In early March, Palestine President Mahmoud Abbas approached Cuban leader Raul Castro with an unusual request.
According to the veteran Israeli negotiator who set up the call, Abbas wanted Castro to free Alan Gross, a Jewish American contractor jailed by Havana since late 2009.
The intermediary, peace activist Gershon Baskin, says Gross “is being held hostage.” The view is shared by much of the US Jewish community as well as the State Department, which has no direct ties with Cuba. Palestine, however, has an excellent relationship with the island nation, so Baskin contacted Abbas.
“I asked the Palestinians, and he did that,” Baskin said in an interview. “It was a very good, humanitarian gesture on the part of Abu Mazen,” he said, although the talks failed to secure Gross’ release.
What does an American jailed in Cuba have to do with the Palestinians? Emails stolen in May from a Palestinian Authority cabinet minister may provide a clue.
Posted online, the messages depict Palestinian officials desperate to convince a powerful Cuban-American lawmaker to lift a hold on $147 million allocated for civilian aid to the Palestinians.
The congresswoman, Republican Ileana Ros-Lehtinen, chairs the House Foreign Affairs Committee and is one of the Castro regime’s fiercest critics in Washington. Gross is from Maryland but his plight is a priority for many of the lawmaker’s south Florida constituents.

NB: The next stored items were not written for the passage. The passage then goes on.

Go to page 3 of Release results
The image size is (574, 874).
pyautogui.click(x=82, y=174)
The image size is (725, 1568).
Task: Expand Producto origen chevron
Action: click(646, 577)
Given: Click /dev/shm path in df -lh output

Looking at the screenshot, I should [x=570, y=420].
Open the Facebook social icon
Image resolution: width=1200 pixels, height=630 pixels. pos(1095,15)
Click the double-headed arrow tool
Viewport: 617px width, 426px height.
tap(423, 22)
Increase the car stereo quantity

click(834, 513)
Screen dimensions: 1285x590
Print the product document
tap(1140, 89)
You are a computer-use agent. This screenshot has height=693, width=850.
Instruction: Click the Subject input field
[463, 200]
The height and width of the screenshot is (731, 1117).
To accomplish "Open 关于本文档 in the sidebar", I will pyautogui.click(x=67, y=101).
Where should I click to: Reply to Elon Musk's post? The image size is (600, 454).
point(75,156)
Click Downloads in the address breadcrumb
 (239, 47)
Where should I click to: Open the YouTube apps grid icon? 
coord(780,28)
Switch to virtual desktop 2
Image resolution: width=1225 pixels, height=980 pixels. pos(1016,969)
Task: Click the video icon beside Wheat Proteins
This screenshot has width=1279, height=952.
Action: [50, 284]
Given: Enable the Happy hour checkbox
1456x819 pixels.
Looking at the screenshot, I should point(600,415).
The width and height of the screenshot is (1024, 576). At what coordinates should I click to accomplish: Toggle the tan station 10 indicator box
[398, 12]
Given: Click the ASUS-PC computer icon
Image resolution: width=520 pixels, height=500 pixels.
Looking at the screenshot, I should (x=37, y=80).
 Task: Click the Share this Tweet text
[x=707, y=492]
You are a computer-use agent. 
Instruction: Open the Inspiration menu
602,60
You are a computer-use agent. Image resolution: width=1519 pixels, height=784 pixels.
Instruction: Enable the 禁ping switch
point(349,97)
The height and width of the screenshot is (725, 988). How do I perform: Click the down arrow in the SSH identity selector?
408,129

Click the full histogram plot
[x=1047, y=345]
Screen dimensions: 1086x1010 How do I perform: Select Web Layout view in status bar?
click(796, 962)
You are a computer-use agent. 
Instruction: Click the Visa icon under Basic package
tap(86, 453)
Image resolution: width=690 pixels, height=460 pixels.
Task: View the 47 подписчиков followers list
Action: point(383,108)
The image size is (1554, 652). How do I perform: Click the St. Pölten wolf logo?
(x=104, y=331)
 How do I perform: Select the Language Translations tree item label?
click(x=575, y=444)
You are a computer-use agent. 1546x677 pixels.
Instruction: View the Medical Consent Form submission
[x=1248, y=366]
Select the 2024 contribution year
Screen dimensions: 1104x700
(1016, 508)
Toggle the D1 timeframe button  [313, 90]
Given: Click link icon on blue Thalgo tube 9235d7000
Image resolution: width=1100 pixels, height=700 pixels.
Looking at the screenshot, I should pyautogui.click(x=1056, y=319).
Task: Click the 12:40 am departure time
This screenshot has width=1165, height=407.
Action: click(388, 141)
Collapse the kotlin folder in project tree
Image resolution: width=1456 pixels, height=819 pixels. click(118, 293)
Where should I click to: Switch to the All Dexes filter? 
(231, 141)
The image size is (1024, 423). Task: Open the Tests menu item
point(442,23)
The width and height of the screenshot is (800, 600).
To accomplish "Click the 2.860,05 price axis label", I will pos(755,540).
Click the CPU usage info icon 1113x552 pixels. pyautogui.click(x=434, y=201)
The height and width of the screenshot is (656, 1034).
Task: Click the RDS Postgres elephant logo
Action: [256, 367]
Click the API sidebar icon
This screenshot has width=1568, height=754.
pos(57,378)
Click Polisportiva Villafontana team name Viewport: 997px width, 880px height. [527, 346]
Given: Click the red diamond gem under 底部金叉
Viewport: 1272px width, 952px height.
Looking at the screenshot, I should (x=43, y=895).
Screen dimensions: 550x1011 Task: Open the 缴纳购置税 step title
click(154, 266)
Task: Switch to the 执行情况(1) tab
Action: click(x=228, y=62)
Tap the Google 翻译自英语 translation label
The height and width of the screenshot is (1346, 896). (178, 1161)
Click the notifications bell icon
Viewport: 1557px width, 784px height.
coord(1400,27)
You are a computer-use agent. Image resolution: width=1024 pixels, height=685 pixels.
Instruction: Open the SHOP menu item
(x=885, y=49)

Three weeks after Abbas contacted Castro, Ros-Lehtinen relented on half the funds — about $89 million — that she had withheld for seven months in protest of Palestinian efforts to seek membership in the UN. On March 23, the lawmaker sent a letter to Secretary of State Hillary Clinton explaining that she would “no longer object” to distributing the aid for water programs, healthcare and food.
The letter made no mention of the Palestinian overtures to Castro, but a person involved in the campaign to free Gross said the congresswoman had agreed to consider releasing the money if Abbas succeeded. She was first approached with the proposal by one of Gross’ attorneys.
Baskin confirmed this account but said Ros-Lehtinen was also under pressure from the State Department and even AIPAC, an influential pro-Israel lobby group. And she was not the only one blocking Palestinian money; Republican Kay Granger of Texas had a similar hold in place.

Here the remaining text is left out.